ChatGPT aggiorna i suoi modelli linguistici e abbatte una delle principali barriere tra il servizio gratuito e gli abbonamenti. Non ci saranno più limiti di utilizzo nelle conversazioni testuali.
La decisione arriva mentre ChatGPT si avvicina al miliardo di utenti attivi settimanali e porta a compimento la promessa di offrire un accesso gratuito molto più ampio ai modelli GPT.
La novità, che sarà introdotta dalla prossima settimana, elimina la necessità di attendere il ripristino del servizio dopo il superamento del numero di interazioni consentite. Una sospensione scomoda, che obbliga chi non paga a rinviare le conversazioni in corso. Un meccanismo analogo era stato recentemente modificato anche per gli abbonati Plus, Business e Pro.
Gli utenti gratuiti riceveranno anche il pulsante Think, che permetterà di concedere al modello più tempo per affrontare le domande difficili. Le capacità di ragionamento approfondito saranno quindi accessibili anche senza abbonamento, pur con prestazioni differenti rispetto a GPT‑5.6 Sol.
Il passo in avanti riguarda esclusivamente le chat testuali e il modello GPT‑5.6 Luna. Resteranno soggetti a limitazioni il caricamento dei file, le immagini e gli altri strumenti. Tra questi rientra anche ChatGPT Images 2.0 per la creazione e la modifica dei contenuti grafici. OpenAI manterrà inoltre protezioni contro eventuali abusi.

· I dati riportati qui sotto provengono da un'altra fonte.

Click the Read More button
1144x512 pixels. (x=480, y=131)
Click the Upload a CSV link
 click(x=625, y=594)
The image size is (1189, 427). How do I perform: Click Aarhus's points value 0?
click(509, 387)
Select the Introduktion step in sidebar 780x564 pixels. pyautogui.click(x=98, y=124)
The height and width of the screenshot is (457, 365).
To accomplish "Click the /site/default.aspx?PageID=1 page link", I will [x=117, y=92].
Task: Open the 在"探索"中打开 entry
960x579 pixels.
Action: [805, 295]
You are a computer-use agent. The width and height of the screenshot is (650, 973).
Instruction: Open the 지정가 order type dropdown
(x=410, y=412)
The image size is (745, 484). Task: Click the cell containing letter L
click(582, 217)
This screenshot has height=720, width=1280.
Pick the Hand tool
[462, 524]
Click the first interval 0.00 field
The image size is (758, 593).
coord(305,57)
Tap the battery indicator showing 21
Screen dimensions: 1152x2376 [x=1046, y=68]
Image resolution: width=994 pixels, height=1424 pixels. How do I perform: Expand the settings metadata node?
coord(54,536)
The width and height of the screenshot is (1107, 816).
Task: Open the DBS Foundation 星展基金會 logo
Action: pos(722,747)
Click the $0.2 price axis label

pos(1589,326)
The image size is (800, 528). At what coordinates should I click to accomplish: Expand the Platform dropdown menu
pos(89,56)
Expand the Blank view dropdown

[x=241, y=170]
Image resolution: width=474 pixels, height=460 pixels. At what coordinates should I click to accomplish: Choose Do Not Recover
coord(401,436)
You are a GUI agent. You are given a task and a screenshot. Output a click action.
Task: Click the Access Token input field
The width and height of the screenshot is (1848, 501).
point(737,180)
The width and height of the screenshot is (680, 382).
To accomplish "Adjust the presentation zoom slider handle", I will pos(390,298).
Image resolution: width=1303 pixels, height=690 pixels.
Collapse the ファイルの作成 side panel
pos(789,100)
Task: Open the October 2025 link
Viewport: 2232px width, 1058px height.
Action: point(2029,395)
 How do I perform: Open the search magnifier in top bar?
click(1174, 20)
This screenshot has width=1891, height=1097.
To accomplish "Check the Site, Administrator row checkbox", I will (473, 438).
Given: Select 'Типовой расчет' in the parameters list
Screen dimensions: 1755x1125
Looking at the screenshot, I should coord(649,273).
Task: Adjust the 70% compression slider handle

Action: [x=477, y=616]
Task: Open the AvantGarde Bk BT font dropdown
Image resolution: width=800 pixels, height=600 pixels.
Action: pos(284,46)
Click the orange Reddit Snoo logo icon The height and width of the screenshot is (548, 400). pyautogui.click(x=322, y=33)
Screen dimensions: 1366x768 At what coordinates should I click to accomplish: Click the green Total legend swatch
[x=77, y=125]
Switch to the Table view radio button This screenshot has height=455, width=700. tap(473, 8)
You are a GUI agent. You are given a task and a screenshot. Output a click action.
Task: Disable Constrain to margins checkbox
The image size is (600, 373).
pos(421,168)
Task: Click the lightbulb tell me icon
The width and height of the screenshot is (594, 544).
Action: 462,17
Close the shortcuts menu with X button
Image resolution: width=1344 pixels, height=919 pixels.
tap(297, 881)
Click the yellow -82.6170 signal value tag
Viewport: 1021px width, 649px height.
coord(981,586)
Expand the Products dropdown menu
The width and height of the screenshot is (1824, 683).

GPT‑5.6 Luna diventerà il modello predefinito degli account Free e Go nel corso di questa settimana. Secondo OpenAI, dovrebbe offrire risposte più affidabili rispetto a GPT‑5.5 Instant, soprattutto quando entrano in gioco date, numeri, fonti e regole.
GPT‑5.6 Sol diventa più diretto
Per gli utenti Plus e Pro arriva una versione aggiornata di GPT‑5.6 Sol. OpenAI afferma di aver reso il modello più diretto e capace di adattare la quantità di informazioni alla richiesta, riducendo dettagli e formattazioni non necessari.
Sol dovrebbe inoltre assecondare meno l’interlocutore quando la domanda contiene errori o presupposti discutibili. Nelle richieste più articolate, come ricerche, pianificazioni, scrittura e programmazione, il modello potrà ampliare l’analisi mantenendo in primo piano l’indicazione principale.
In una valutazione interna dedicata ad argomenti finanziari, medici e legali, OpenAI sostiene che le risposte con almeno un errore fattuale siano diminuite del 68% con GPT‑5.6 Sol rispetto a GPT‑5.5 Instant. Con GPT‑5.6 Luna, la riduzione dichiarata raggiunge il 62%.
Si può scegliere quanto deve ragionare
Gli abbonati Plus e Pro hanno anche un nuovo selettore per regolare il livello di ragionamento, disponibile nelle versioni web, mobile e desktop di ChatGPT. Il comando permetterà di scegliere quanto tempo GPT‑5.6 Sol debba dedicare alla risposta.
Le impostazioni rapide saranno adatte alle domande quotidiane, mentre i livelli superiori potranno essere utilizzati per ricerca, scrittura, programmazione e decisioni complesse. Le modalità Instant e Thinking utilizzeranno lo stesso modello, con un comportamento più coerente nel passaggio dall’una all’altra.
Work e Codex restano esclusi
La nuova versione di GPT‑5.6 Sol è stata ottimizzata per le conversazioni di ChatGPT. L’aggiornamento non modifica il modello utilizzato in Work e Codex, che continuano a seguire una configurazione distinta. Codex dispone inoltre di un’applicazione per Mac dedicata alla programmazione agentica e alla gestione di più attività.
GPT‑5.6 Sol aggiornato e il nuovo selettore sono già disponibili per Plus e Pro. GPT‑5.6 Luna arriverà questa settimana sugli account Free e Go, mentre chat testuali illimitate e pulsante Think saranno distribuiti dalla prossima settimana.